Aim of the exercise
The expected output is exactly the lines below, starting at the line with "Uncheck 'Set Windows" and ending at the line with "The image size is (1197, 1008).", both included; no other line belongs in it.

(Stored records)
------
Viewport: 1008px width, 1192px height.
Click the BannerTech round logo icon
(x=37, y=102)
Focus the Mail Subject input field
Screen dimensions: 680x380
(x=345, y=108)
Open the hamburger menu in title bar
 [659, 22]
------
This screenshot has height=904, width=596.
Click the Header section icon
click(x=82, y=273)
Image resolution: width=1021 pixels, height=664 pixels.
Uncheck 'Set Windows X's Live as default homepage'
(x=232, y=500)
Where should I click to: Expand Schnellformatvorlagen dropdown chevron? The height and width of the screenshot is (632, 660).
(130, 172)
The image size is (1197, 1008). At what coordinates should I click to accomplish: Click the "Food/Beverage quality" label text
------
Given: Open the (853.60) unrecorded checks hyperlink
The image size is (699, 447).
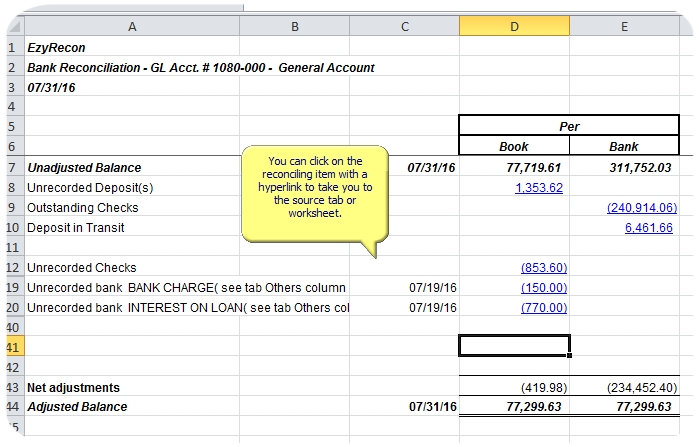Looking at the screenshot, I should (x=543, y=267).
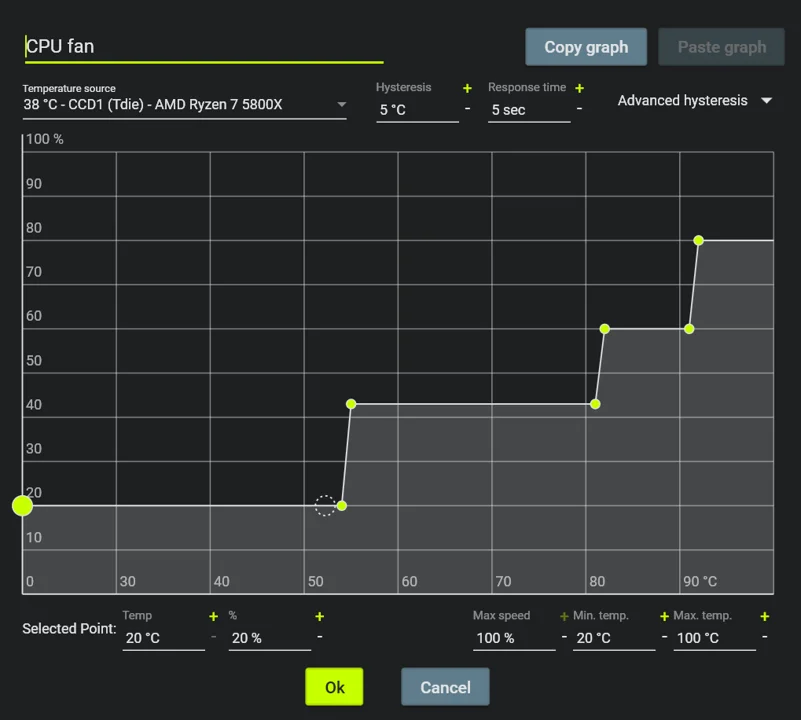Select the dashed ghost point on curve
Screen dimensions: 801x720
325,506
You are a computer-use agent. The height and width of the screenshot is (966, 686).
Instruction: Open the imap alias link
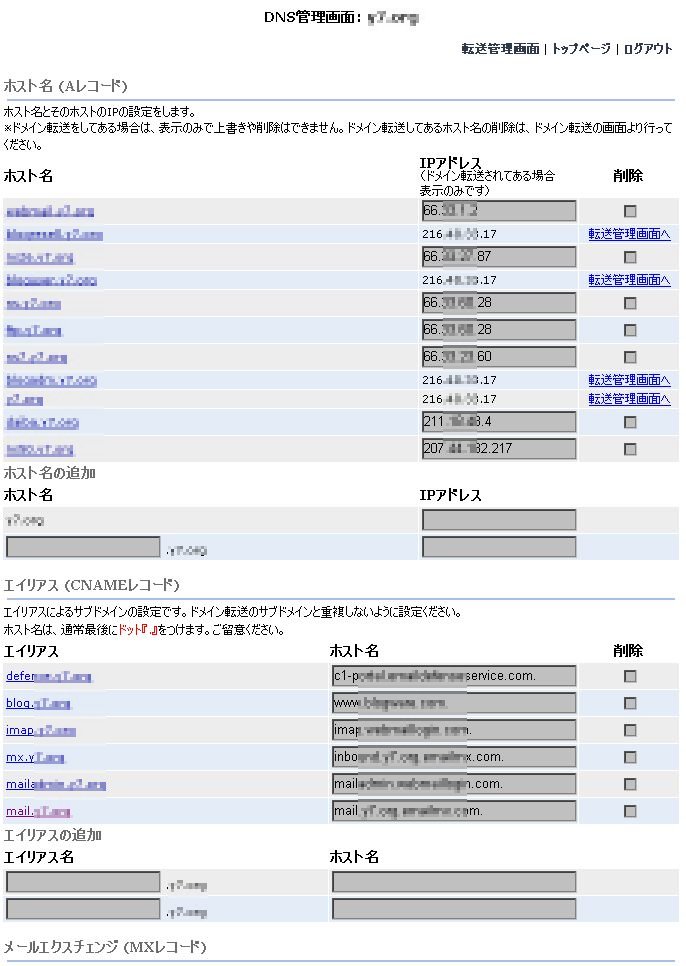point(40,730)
------
Result
Uncheck 'Set Windows X's Live as default homepage'
(x=232, y=500)
Where should I click to: Expand Schnellformatvorlagen dropdown chevron? The height and width of the screenshot is (632, 660).
(130, 172)
The image size is (1197, 1008). At what coordinates should I click to accomplish: Click the "Food/Beverage quality" label text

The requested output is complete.